PASSAGE:
__________
How to use LIMIT and OFFSET when joining one to many tables with postgresql?

2.5k views Asked by At

I am using sqlalchemy core with a postgres database, and am implementing the JSON:API spec.

For pagination I am just using basic LIMIT and OFFSET. So for example with the following two tables:

session
id
name

appearance
id
date
session_id

For session I can simply paginate it like:

SELECT id, name FROM session LIMIT 20 OFFSET 40

Our database can only grow so large due to limits on how long the data can be kept, so I am not worried about the slowdowns the LIMIT OFFSET method can create. In the above example it works fine, the number of records is always equal to the limit, or less if at the end. But my problem comes when I have:

SELECT s.id, s.name, a.date FROM session s JOIN appearance a on s.id = a.session_id LIMIT 3 OFFSET 0

Because there may be say two appearance rows referencing the session then I may end up with something like:

s.id     s.name                 a.date
1        FirstSesh              24/04/14
1        FirstSesh              01/01/20
2        Hello                  09/09/10

Now I have only returned one row and potentially another or just a part of another.
__________
WORK INSTRUCTIONS:
a) In the pagination question above, which specification is the asker implementing?
b) Decide whether each statement agrees with the pagination question above. Answer yes or no, and quote the words that settle it.
(i) The asker works with SQLAlchemy core and a Postgres database.
(ii) The asker is concerned about slowdowns caused by the LIMIT OFFSET method.
(iii) The join matches the session id to a session_id column in the appearance table.
c) Pick up the pagination question above at the point where it stops, and continue writing it.

PROVIDED MATERIAL:
__________
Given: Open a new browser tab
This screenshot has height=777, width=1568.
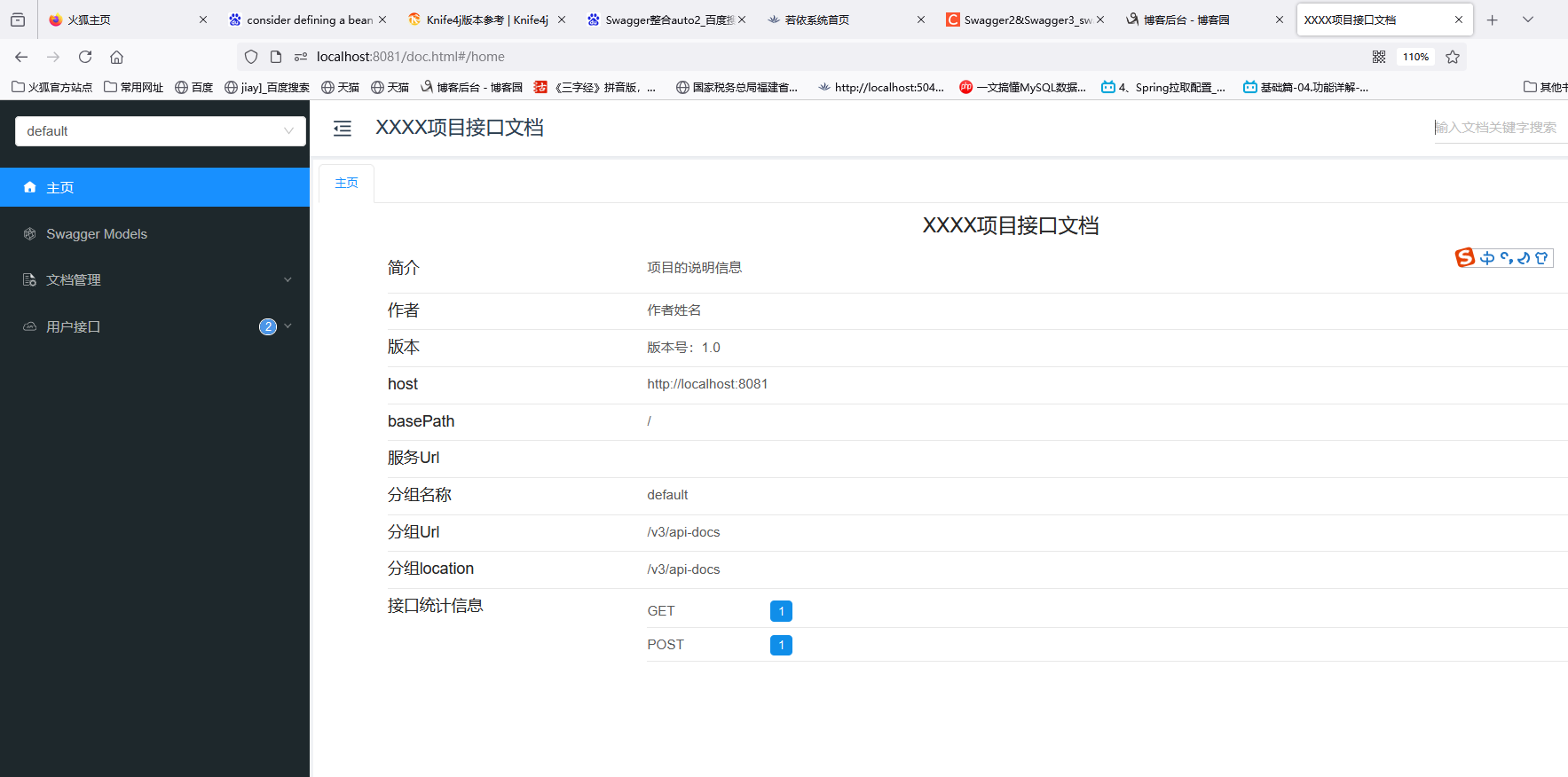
__________
EXPECTED RESULTS:
a) The JSON:API spec.

b)
(i) Yes: "I am using sqlalchemy core with a postgres database"
(ii) No: "so I am not worried about the slowdowns the LIMIT OFFSET method can create"
(iii) Yes: "JOIN appearance a on s.id = a.session_id"

c)
The first solution I thought of was doing:

SELECT s.id, s.name, a.date FROM (SELECT id, name FROM session LIMIT 3 OFFSET 0) s JOIN appearance a on s.id = a.session_id

But that now limits by ability to use WHERE or ORDER on s since it will be limited to three. And I can't just put all those conditions inside of the sub-query, because of the way I've built up the relationships part of JSON:API, and because I want to restrict whether I return a session also based on if e.g. the appearances.date are before say 2012. Which would cause the same issue.

For reference each type in my JSON:API setup has its own query, and then when used in relationships those queries are used as subqueries, which allows simple recursive relationships and simple implementation of new relationships.

If I could instead do something like use LIMIT and OFFSET based on groups of say the session id's then I think that might work? But I'm not sure how I'd do that?

1

There are 1 answers

1
GMB On

You can use window functions. For example, this gives you the first 3 sessions (ordered by id), along with all the corresponding appearances (no matter how many of them match).

SELECT s.id, s.name, a.date 
FROM (SELECT s.*, ROW_NUMBER() OVER(ORDER BY id) rn FROM sessions) s 
INNER JOIN appearance a ON s.id = a.session_id 
WHERE s.rn BETWEEN 0 AND 3
ORDER BY s.rn, a.date

You can then "paginate" through the resultset by changing the bounds of the BETWEEN condition.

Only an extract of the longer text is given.